Find all numbers of form $10^k+1$ divisible by $49$

Question

Basically, I've tried to take mods, and it hasn't been very successful. Also, if it helps, I noticed that the sequence can be recursively written as $a_{n+1}=10a_n-9$, starting with $a_1=11$.

Answer 1

You have to solve $$10^k\equiv-1\pmod{49}\ .$$ Calculating powers, $$\eqalign{ 10^2&=100\equiv2\cr 10^3&\equiv20\cr 10^4&\equiv(10^2)^2\equiv4\cr}$$ and so on.
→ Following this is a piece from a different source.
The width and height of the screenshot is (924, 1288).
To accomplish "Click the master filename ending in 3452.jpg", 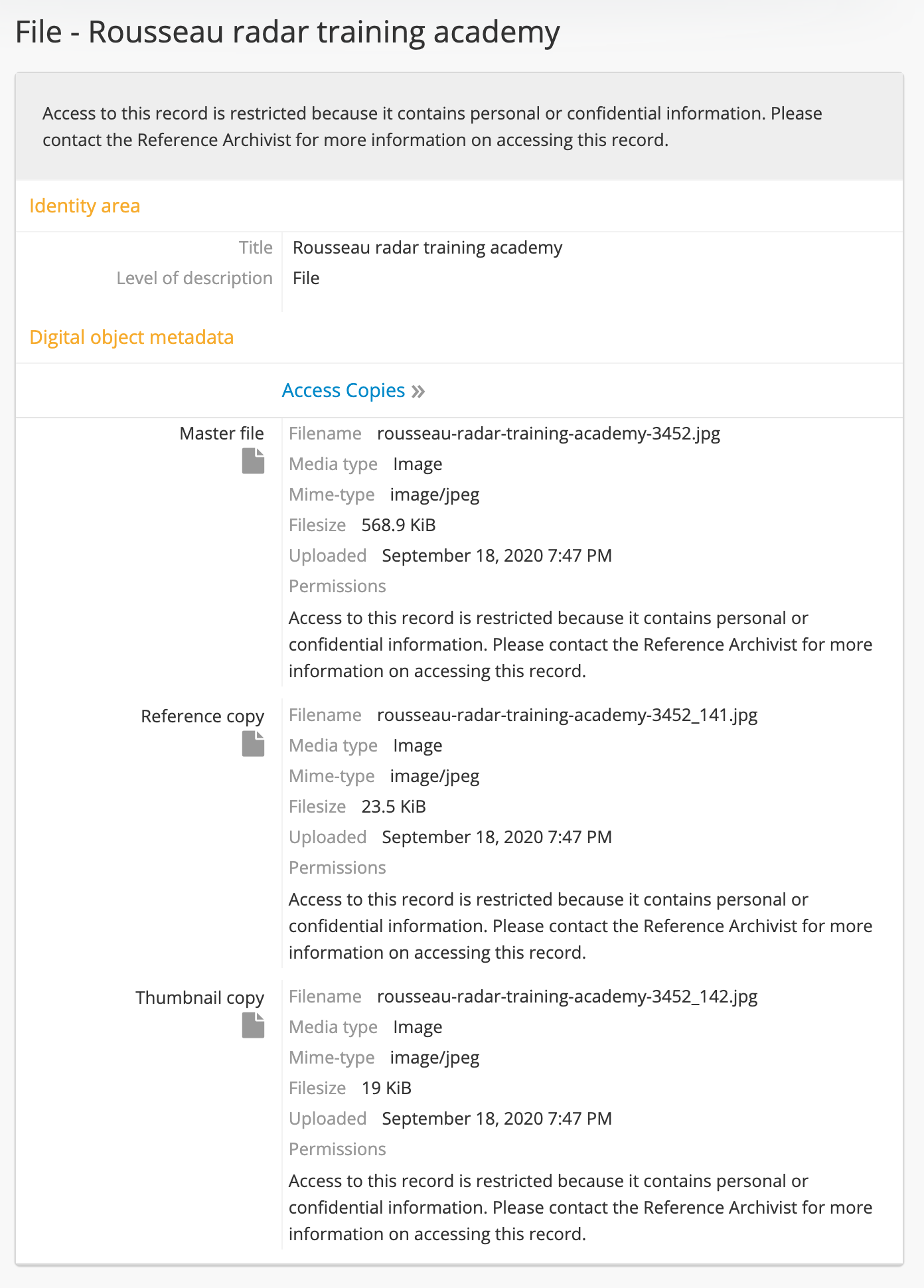I will 548,434.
You will eventually find $10^{21}\equiv-1$ as the first solution (I actually did this by asking Maple). So the order of $10$ modulo $49$ is $42$, and the complete solution is $$k=21+42t\ ,\quad t\in\Bbb Z\ .$$

Short cut. If $10^k\equiv-1\pmod{49}$, then $10^k\equiv-1\pmod{7}$ and a much smaller amount of trial and error shows that $k=3+6t$. So if you go back to mod $49$, you now only need to calculate $$\eqalign{ 10^2&\equiv2\cr 10^3&\equiv20\cr 10^6&\equiv(10^2)^3\equiv8\cr 10^9&=10^310^6\equiv160\equiv13\cr 10^{15}&=10^910^6\equiv104\equiv6\cr 10^{21}&=10^{15}10^6\equiv48\equiv-1\ .\cr}$$

Answer 2

Since $3$ is a primitive element of $\mathbb{F}_7^*$,

$$7\mid (10^k+1)\Longleftrightarrow 3^k\equiv -1\pmod{7}\Longleftrightarrow k\equiv 3\pmod{6}$$ so $k=3(2m+1)$ is equivalent to $7\mid (10^k+1)$. The sequence given by: $$ a_n = 10^n+1\pmod{49} $$ is regulated by the recurrence relation: $$ a_{n+1} = 10a_n-9 $$ and it is eventually periodic since the residue classes $\pmod{49}$ are just $49$. If a zero occurs, it occurs for some $n$ that is an odd multiple of $3$ by the previous argument, so let: $$ b_n = a_{3n} = 20^n+1\pmod{49},$$ $$ c_n = b_{2n+1} = 20\cdot 8^n+1\pmod{49},$$ $$ d_n = \frac{20\cdot 8^n+1}{7}\pmod{7}.$$ Now we have just to understand for which $n$s we have $d_n=0$.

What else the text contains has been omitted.